WRITTEN PROBLEM:
Reproduce the listing from the line containing "The image size" through the end of the listing, switching "coordinates" to "location" and leaving all else unchanged. Omit the pictures from your answer.

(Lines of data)
◆ ◆ ◆ ◆ ◆
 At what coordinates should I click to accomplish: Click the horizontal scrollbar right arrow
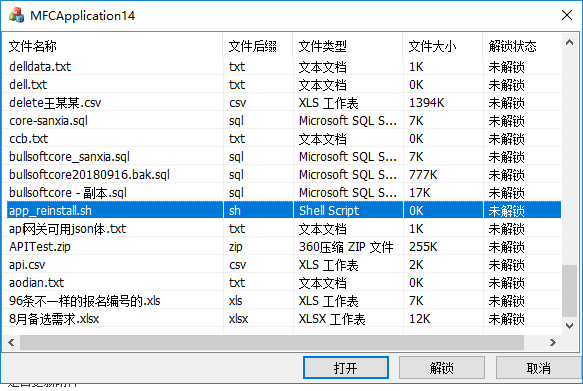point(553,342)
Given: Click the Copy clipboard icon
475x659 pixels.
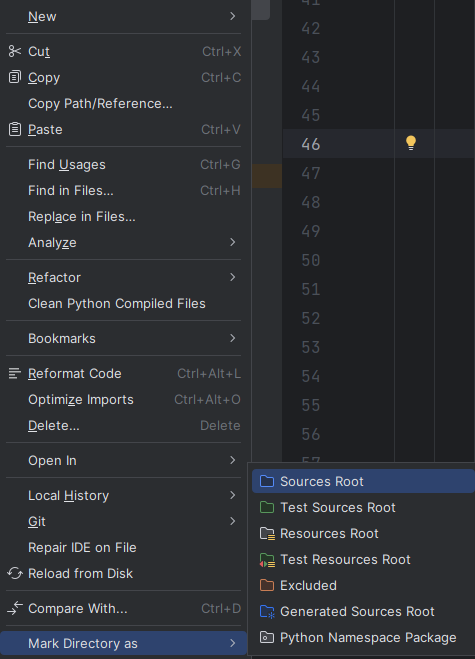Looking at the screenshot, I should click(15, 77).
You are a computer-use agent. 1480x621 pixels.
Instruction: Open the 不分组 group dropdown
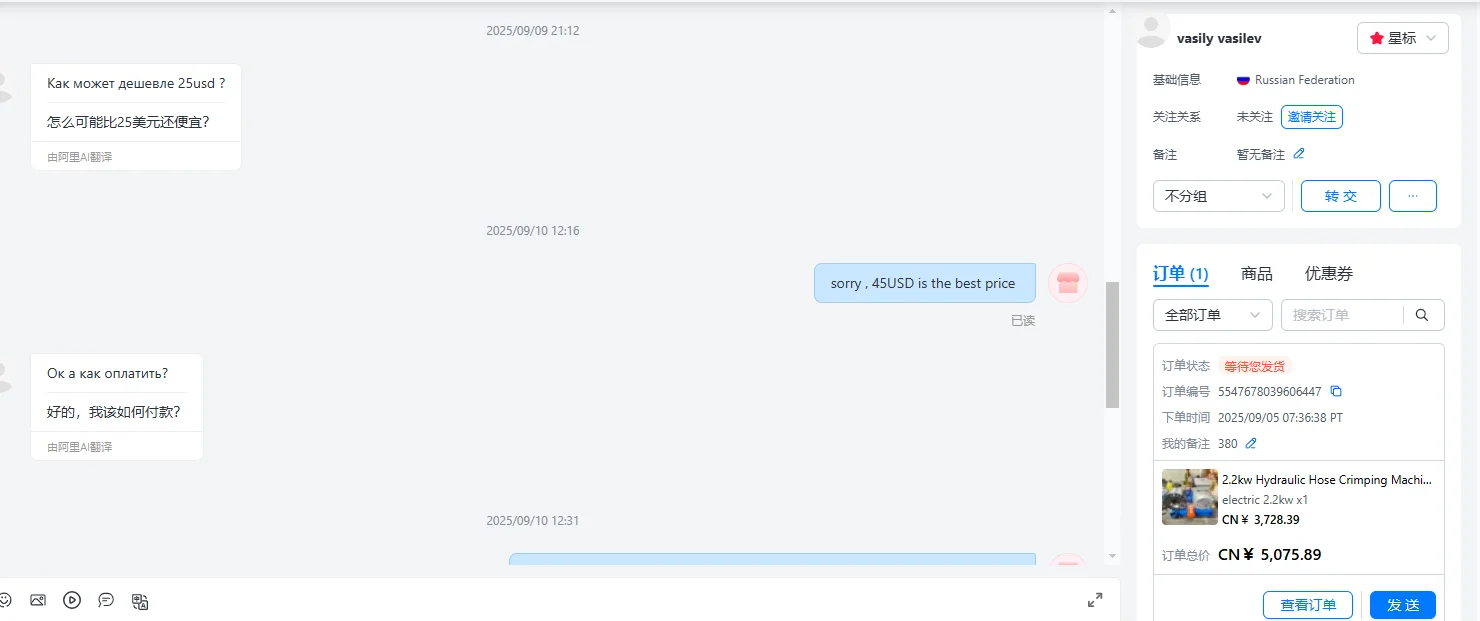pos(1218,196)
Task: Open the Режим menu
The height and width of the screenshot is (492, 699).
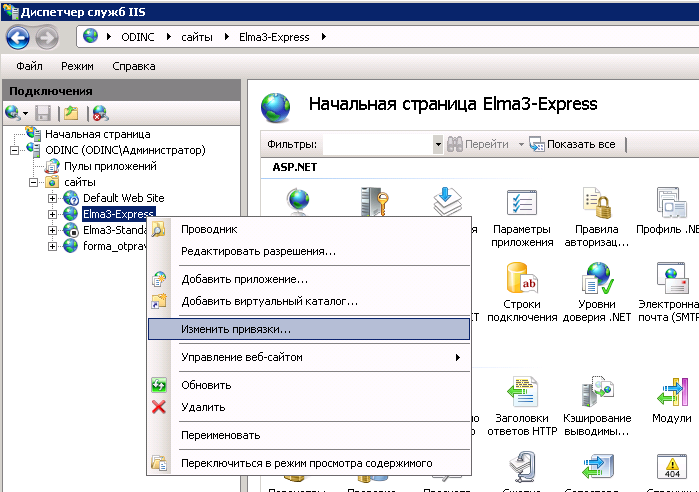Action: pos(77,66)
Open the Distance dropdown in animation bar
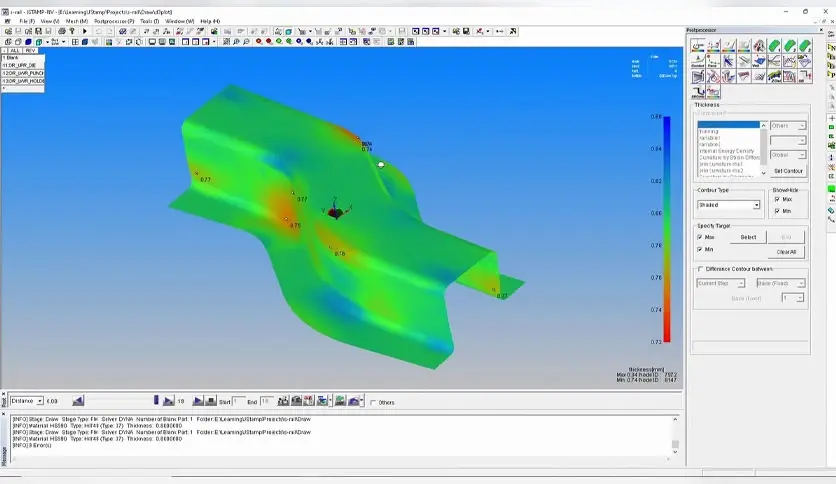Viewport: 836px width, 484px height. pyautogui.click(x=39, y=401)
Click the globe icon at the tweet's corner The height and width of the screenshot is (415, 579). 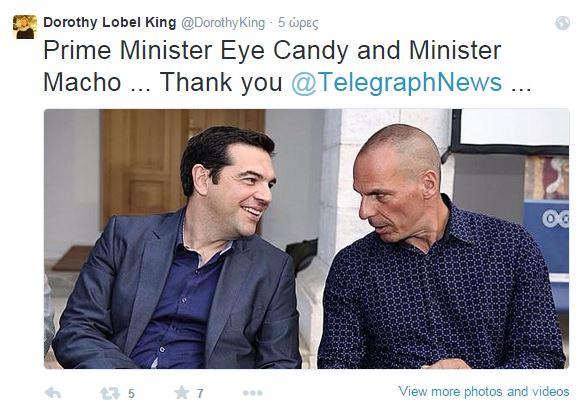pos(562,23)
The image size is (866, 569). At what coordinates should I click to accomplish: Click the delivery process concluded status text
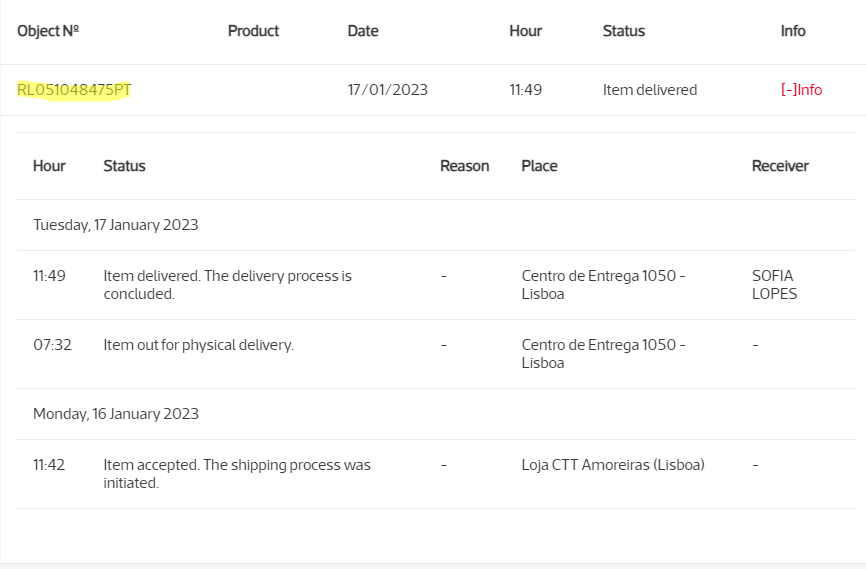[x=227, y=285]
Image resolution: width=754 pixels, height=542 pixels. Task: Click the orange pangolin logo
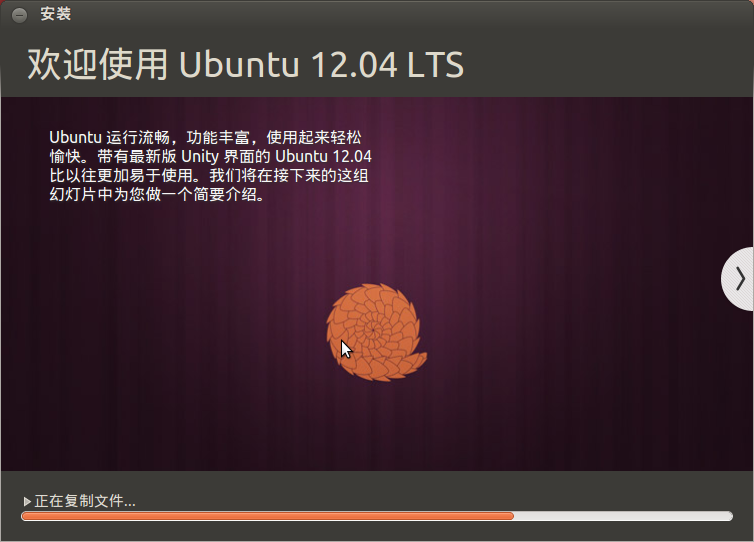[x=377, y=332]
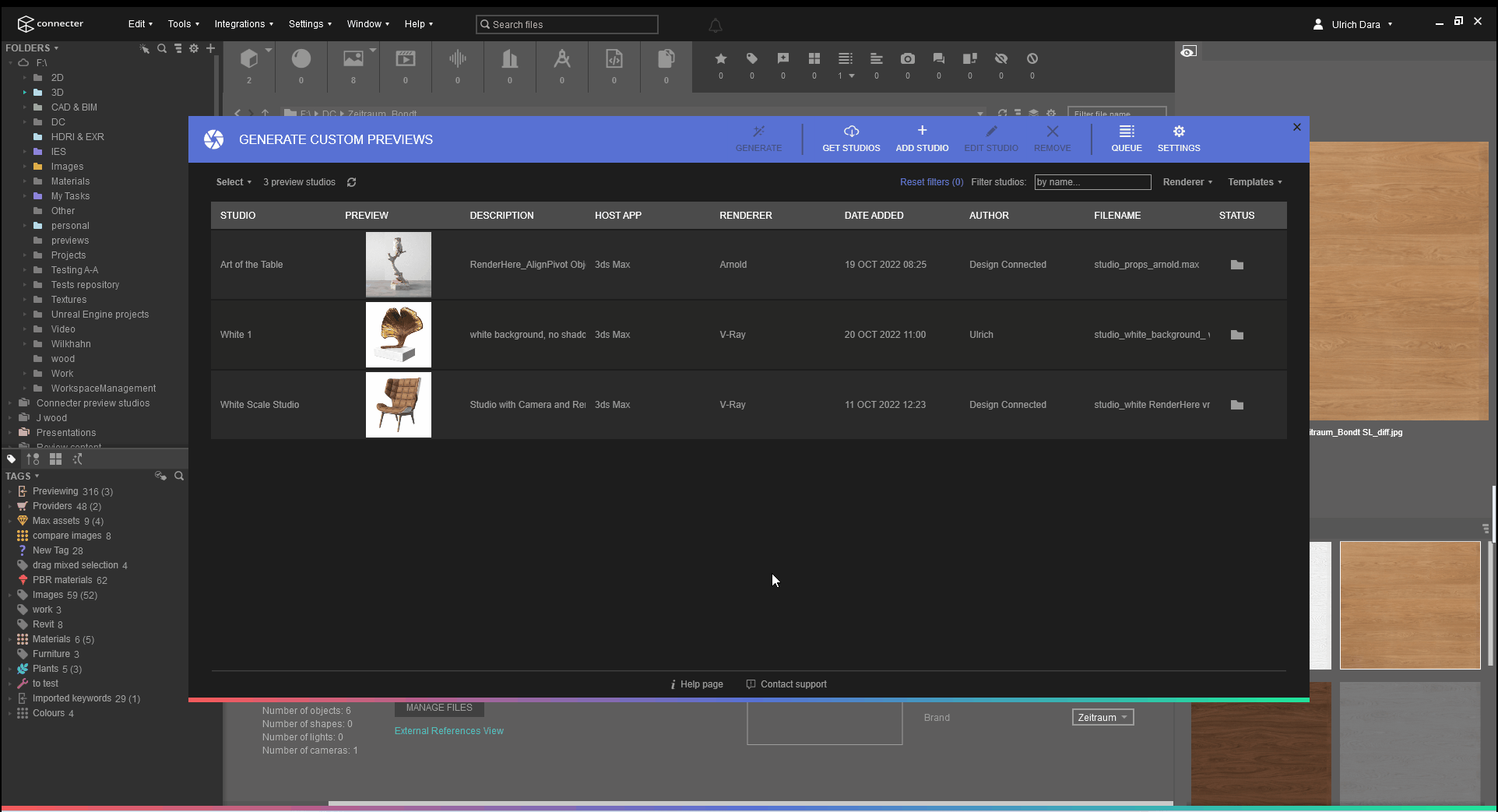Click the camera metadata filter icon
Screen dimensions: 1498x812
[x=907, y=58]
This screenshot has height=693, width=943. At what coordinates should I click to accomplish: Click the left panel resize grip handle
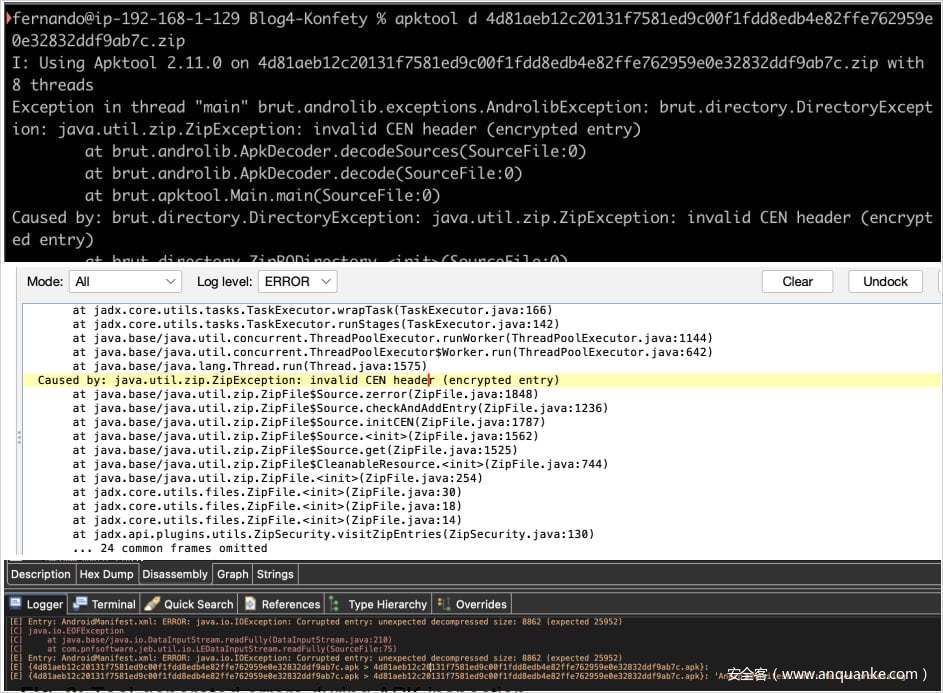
◆ ◆ ◆ ◆ ◆
IN RESPONSE:
The image size is (866, 569). At what location should I click to accomplish: Click the delivery process concluded status text
[x=227, y=285]
Image resolution: width=754 pixels, height=542 pixels. Task: Click the orange pangolin logo
[x=377, y=332]
Click the camera metadata filter icon
Screen dimensions: 1498x812
[x=907, y=58]
This screenshot has height=693, width=943. At what location should I click to accomplish: Click the left panel resize grip handle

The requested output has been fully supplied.